Written exercise: Reproduce the records below verbatim, everything from the line containing "Viewport: 1400px width, 706px height." down to the line containing "Action: coord(446,84)", both included.

Information provided:
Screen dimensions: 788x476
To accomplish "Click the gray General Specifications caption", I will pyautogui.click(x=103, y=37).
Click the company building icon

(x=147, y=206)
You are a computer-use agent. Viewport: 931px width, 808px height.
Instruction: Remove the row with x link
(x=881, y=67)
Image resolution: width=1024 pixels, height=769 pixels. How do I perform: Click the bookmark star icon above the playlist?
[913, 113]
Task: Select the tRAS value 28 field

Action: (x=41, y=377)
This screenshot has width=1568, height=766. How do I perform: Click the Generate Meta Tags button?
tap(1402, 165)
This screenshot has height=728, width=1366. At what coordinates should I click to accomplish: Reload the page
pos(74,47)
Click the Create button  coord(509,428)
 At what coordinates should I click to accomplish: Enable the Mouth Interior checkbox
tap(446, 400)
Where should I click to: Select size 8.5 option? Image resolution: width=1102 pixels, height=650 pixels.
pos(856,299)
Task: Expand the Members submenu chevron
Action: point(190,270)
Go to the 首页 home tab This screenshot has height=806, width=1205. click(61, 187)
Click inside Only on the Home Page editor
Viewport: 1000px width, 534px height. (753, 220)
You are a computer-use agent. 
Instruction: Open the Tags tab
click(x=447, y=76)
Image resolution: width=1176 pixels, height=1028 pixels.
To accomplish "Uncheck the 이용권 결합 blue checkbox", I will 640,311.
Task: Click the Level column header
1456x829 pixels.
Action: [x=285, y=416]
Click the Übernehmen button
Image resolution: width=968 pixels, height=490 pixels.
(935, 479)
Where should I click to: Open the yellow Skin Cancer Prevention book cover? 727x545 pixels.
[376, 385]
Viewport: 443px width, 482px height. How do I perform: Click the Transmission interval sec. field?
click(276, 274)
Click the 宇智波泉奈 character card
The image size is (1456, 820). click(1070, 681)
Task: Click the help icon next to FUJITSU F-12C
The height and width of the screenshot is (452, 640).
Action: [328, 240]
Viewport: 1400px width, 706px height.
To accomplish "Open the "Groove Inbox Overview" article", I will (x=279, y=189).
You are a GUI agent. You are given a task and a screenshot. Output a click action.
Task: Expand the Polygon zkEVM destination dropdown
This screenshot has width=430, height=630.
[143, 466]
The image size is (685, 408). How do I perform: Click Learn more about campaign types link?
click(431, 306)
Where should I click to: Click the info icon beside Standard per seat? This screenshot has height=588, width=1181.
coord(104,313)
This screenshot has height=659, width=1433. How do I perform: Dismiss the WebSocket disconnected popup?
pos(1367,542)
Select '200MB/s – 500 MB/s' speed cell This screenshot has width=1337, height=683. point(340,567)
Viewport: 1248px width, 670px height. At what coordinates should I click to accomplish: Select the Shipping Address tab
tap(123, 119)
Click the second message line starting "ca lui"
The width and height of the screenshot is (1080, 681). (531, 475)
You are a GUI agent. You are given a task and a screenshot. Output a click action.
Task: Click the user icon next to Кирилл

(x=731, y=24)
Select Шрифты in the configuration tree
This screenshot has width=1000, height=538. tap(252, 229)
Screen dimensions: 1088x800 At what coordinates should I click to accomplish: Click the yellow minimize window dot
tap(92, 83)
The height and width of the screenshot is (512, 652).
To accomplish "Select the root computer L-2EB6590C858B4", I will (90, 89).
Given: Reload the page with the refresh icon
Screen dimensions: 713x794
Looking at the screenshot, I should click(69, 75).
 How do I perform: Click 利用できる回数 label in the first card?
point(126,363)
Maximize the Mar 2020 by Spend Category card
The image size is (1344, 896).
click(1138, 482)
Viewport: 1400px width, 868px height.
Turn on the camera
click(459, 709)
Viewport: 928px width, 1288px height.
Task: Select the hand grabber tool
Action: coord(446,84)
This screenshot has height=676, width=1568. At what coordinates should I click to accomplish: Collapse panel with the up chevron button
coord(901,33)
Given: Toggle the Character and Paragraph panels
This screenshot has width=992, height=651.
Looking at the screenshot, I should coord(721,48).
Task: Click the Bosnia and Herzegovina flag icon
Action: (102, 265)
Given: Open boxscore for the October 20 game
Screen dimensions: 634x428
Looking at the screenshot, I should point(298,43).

Answer to the problem:
Viewport: 1400px width, 706px height.
To accomplish "Open the "Groove Inbox Overview" article", I will (x=279, y=189).
You are a GUI agent. You are given a task and a screenshot. Output a click action.
Task: Expand the Polygon zkEVM destination dropdown
This screenshot has width=430, height=630.
[143, 466]
The image size is (685, 408). How do I perform: Click Learn more about campaign types link?
click(431, 306)
Where should I click to: Click the info icon beside Standard per seat? This screenshot has height=588, width=1181.
coord(104,313)
This screenshot has height=659, width=1433. How do I perform: Dismiss the WebSocket disconnected popup?
pos(1367,542)
Select '200MB/s – 500 MB/s' speed cell This screenshot has width=1337, height=683. point(340,567)
Viewport: 1248px width, 670px height. At what coordinates should I click to accomplish: Select the Shipping Address tab
tap(123, 119)
Click the second message line starting "ca lui"
The width and height of the screenshot is (1080, 681). (531, 475)
You are a GUI agent. You are given a task and a screenshot. Output a click action.
Task: Click the user icon next to Кирилл

(x=731, y=24)
Select Шрифты in the configuration tree
This screenshot has width=1000, height=538. tap(252, 229)
Screen dimensions: 1088x800 At what coordinates should I click to accomplish: Click the yellow minimize window dot
tap(92, 83)
The height and width of the screenshot is (512, 652).
To accomplish "Select the root computer L-2EB6590C858B4", I will (90, 89).
Given: Reload the page with the refresh icon
Screen dimensions: 713x794
Looking at the screenshot, I should click(69, 75).
 How do I perform: Click 利用できる回数 label in the first card?
point(126,363)
Maximize the Mar 2020 by Spend Category card
The image size is (1344, 896).
click(1138, 482)
Viewport: 1400px width, 868px height.
Turn on the camera
click(459, 709)
Viewport: 928px width, 1288px height.
Task: Select the hand grabber tool
Action: coord(446,84)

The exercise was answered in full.